'More Poems for People'
Last Updated August 6, 2024.
The title of [More Poems for People] is from Poems for People by Dorothy Livesay, to whom it's dedicated, and who "began in this book the tradition of Canadian poets who dedicated their poems and their lives to the working class."… It consists of 47 poems, one prose allegory "The Garbageman is Drunk", and two essays, "On Not Being Banned by the Nazis" … and "What are the Odds?" (a discussion of the possibilities and tactics of resistance should the American Empire invade Canada). Over two thirds of the poems are explicitly political…. Some, like "The Schooner Blue Goose" and "The Microscopic Army Ants of Corsica" are witty political allegory. There are also about a half dozen love lyrics, and an equal number of poems about poetry and the craft of writing.

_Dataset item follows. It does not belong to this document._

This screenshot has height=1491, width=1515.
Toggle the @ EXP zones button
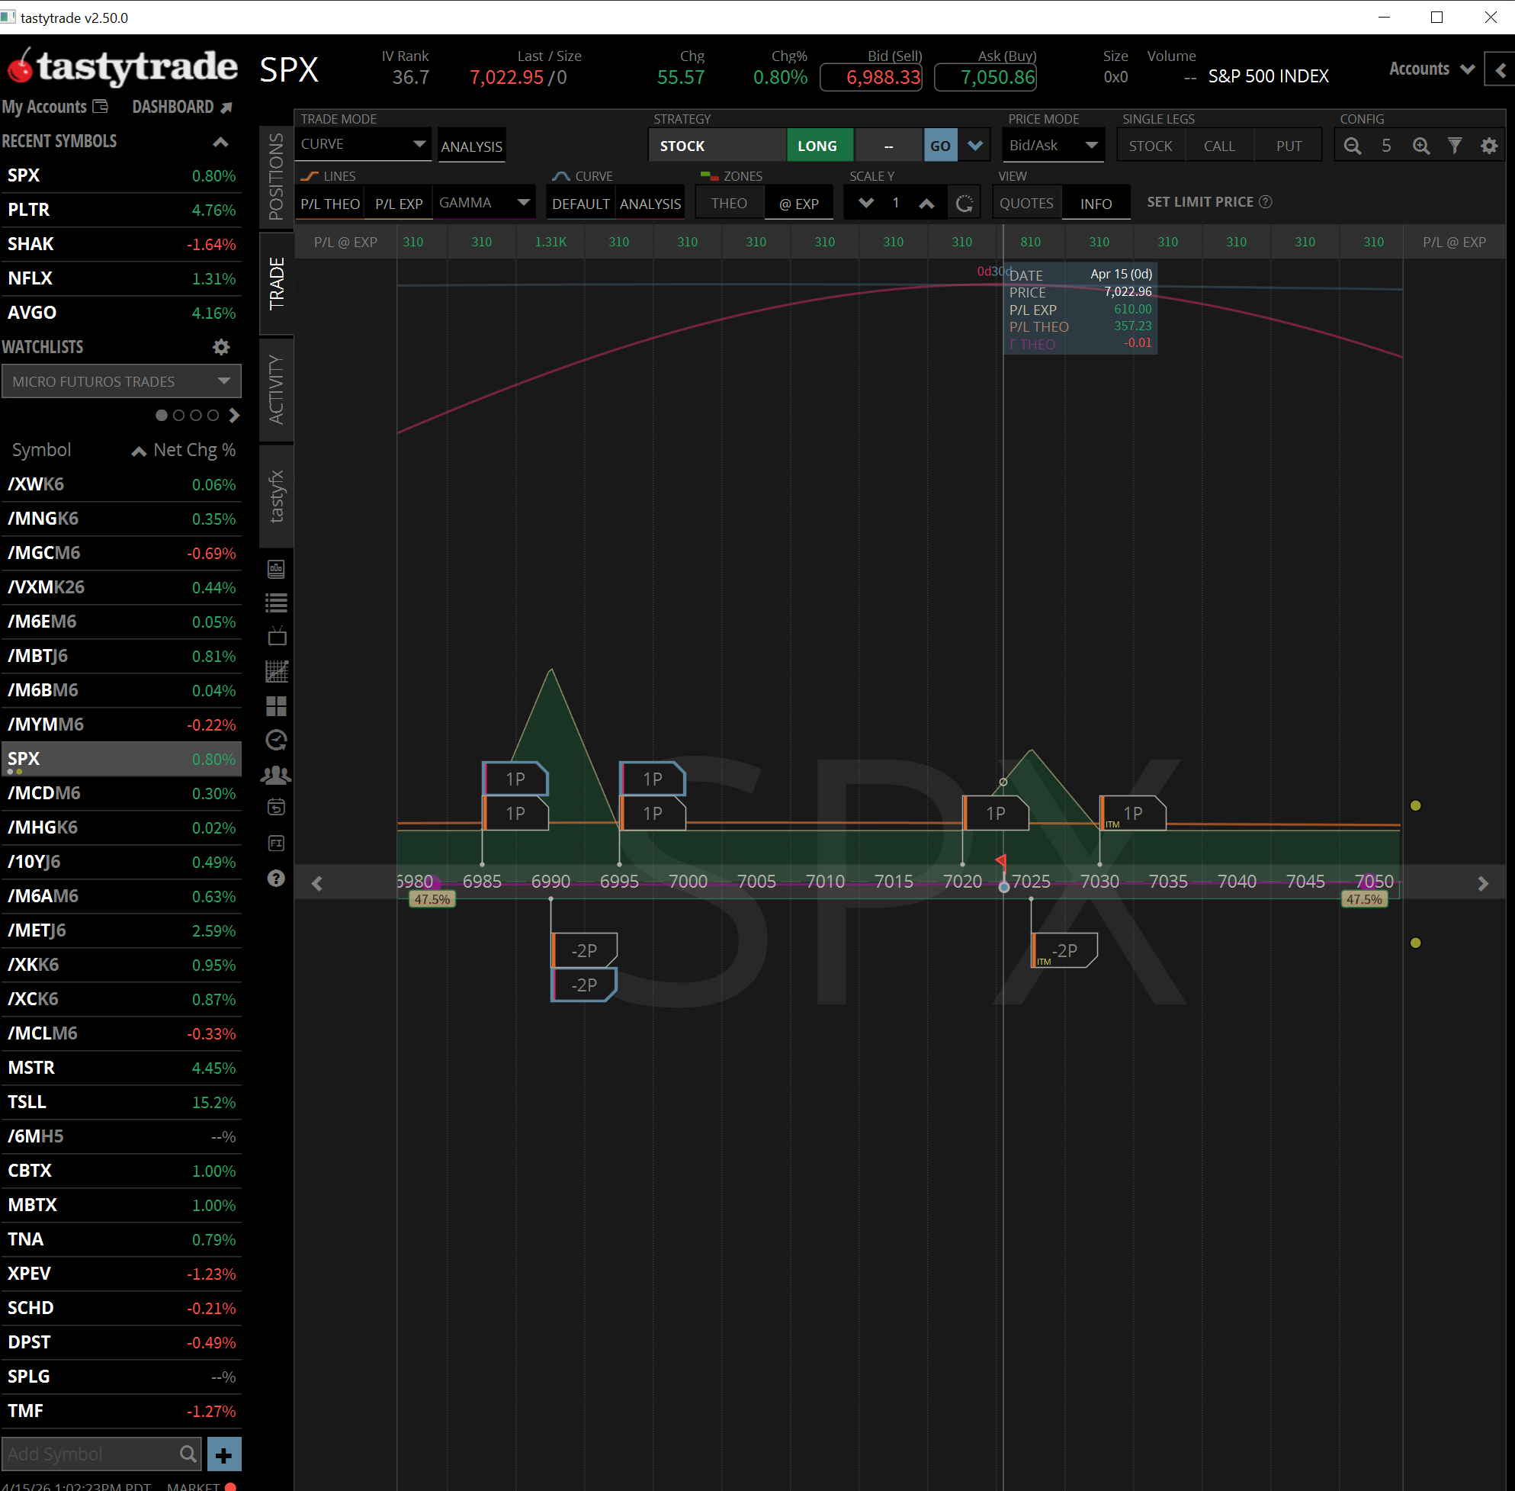click(x=799, y=204)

When Acorn views the Canadian landscape … it isn't a barren wasteland of unnamed horrors, but a land inhabited by the people who work it—miners, Indians, northern Québécois. And there's more than a semantic difference between seeing these people as victims and seeing them as the exploited producers of surplus value in our resource-extracted economy. Some of the landscape or nature poems which don't describe people seem deceptively lyrical, out of place in this book, because of their quite different calm and meditative tone. Actually, Acorn is making a political point in a poem such as "The Mine is Also of Nature":
Why speak of the old you say? The old grows old in order to become new.
In a man's, a woman's, a child's mind, a thought
Twists itself into paradox
Strangles itself, rots
Until a new thought, richer—at least it ought to be—than the old;
The philosophical statement is the basis of dialectics from Heraclitus to Engels—the universe is constantly changing.
What Acorn manages to do (consummately, in my opinion) in the nature poems, he fails completely to do with the love lyrics. There seems to be, with one exception, a complete separation between poetry which talks about men and women in love and poetry which talks about the politics of the everyday Canadian experience. The love poems are a pastoral interlude. This is not to say these poems aren't good—in many cases he achieves impressive effects—but there is something disturbing about the fact that the physicality, sensuality or whatever is reserved for the political poems and women are romantically idealized in the love poems (p. 45)
Acorn, however, is a skilled and honest poet who deserves all the exposure he can get. He is not a man to compromise his principles to the media and the book promotion circuit. (p. 46)
Robin Endres, "'More Poems for People'," in The Canadian Forum, Vol. LIII, No. 638, March, 1974, pp. 45-6.